So many movies have been about time—whether time travel or time passing or just marking time—but none has come close to capturing the essence of a life time like the stunning new film by Richard Linklater, the brilliant cinematic masterpiece called “Boyhood,” now playing in theaters around our region.
Begun in 2002, it took 12 years to complete; it takes 164 minutes to watch. That length would make it daunting by Hollywood standards, but not once while I saw it did I ever feel I was, pardon the expression, wasting my time. In fact, by the time it was over, I wanted more. I wanted it to last even longer.
The theme of time has always fascinated Linklater. He is best known in indie circles for directing the romantic trilogy starring Ethan Hawke and Julie Delpy: “Before Sunrise,” “Before Sunset,” and “Before Midnight.” As a poignant chronicle of a couple’s courtship and conflict, we see them first meet on a train in Vienna, then reconnect by chance nine years later in Paris, and last, but not least, wind up their vacation in Greece as a middle-aged married pair with daughters.
“Boyhood” takes a different approach. We first meet Mason, played by Ellar Coltrane, when he’s six. By the end of the film he’s 18. Linklater used his own daughter, Lorelie, who was then nine, to play Mason’s older sister. Their father is played by Ethan Hawke, their mother is Patricia Arquette. Linklater shot a few days a year for a dozen years. Indeed, his first working title was “Twelve Years,” but he had to rethink that once the Oscar-winning film, “12 Years a Slave” came out. Considering “Boyhood” is mostly from Mason’s point of view, this title works well.
At the movie’s Sundance premiere, Linklater said he had figured out the film’s structure early on.
“By the second year, I knew the last shot of the movie,” he said, “but even though I had a contour for this movie, it was always going to go where they went.” “They” meaning his dedicated actors.
“It wasn’t possible for me to fathom it,” said Coltrane in the film’s production notes. After all, he was really only six when it started. “It wasn’t for several years that it really began to sink in just what the film was or why it was so different.”

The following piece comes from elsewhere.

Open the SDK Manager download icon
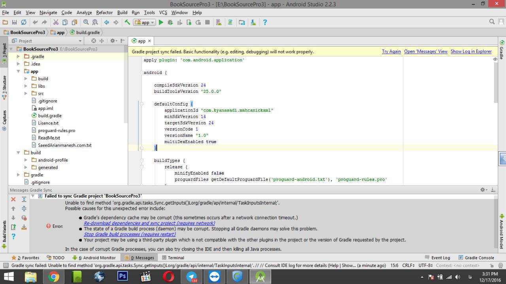The width and height of the screenshot is (506, 284). pyautogui.click(x=253, y=23)
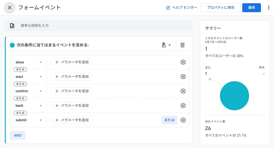Click または button on the submit row
Viewport: 274px width, 148px height.
pyautogui.click(x=169, y=120)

At one point several years into the project, Linklater’s daughter came to him and actually asked if her character could “die.” No dice, said her director dad. But he did admit that just as the actors’ roles changed physically and emotionally so too did the plot have to evolve.
“In a way, the film became a collaboration with time itself, and time can be a pretty good collaborator, if not always a predictable one,” Linklater said.
As a first-grader, Mason nestles next to his mom in bed while she reads “Harry Potter” to him and his sister. His hair is then a cute mop top. Later he’s got a crew-cut (the brutal barbering courtesy of his step-dad); and finally, as a college freshman, he’s got a scruffy beard and an earring. But the changes come naturally.
The cinematic transitions are lyrical and elliptical, not jarring and truncated. It requires that you pay close attention, as any great artwork demands of its viewers, but it’s done seductively. You see Mason’s mom flirt with her college professor and in the next scene they’re returning from their honeymoon. For a second you think it was their first date—but you quickly realize how much time has transpired.
Linklater clearly owes a debt to acclaimed British director Michael Apted, who blazed this trail with his groundbreaking documentary series starting in 1964 with “7 Up,” in which he interviewed a diverse group of seven-year-old British children. Then, at seven year intervals, he’d film them again, with his most recent called, “56 Up.” The project started when Apted was 22 and just out of college. At first the series was intended to be an examination of class differences in the UK, but it evolved into a study of personality development, and whether character is indeed destiny. Never has the adage “the child is father to the man” been so revealed.
But “Boyhood” also reflects the expressionistic sensibility of the great French New Wave directors, Francois Truffaut and Eric Rohmer, by the evocative way Linklater never hammers a point home.
Truly telling, he doesn’t land on the cliché milestones—no weddings, no funerals. No traditional rites of passage.
“What I am thinking about is the memory of what feels real,” he told the Washington Post’s Michael Cavanna. “This is a film about remembrance.”
Some scenes are acutely wrenching, some enchanting, all are touching, at some level. And, surprisingly, at times I felt a palpable tension, perhaps from years of watching heavy-handed Hollywood melodramas and expecting the worst. Linklater toys with that feeling, too, because just as in life, you never know what could happen next—you just hope for the best.
“Boyhood” artfully interweaves so many themes—childhood, parenthood, marriage, divorce, anger and love—with spot-on performances it’s no wonder that the film has already won awards at Berlin, Seattle and South by Southwest film festivals, and should garner many more before this award season is through. In Linklater’s skilled hands, a fluid string of intimate moments that comprise a life are captured cinematically, held for a precious moment, and then let go, as all moments must be.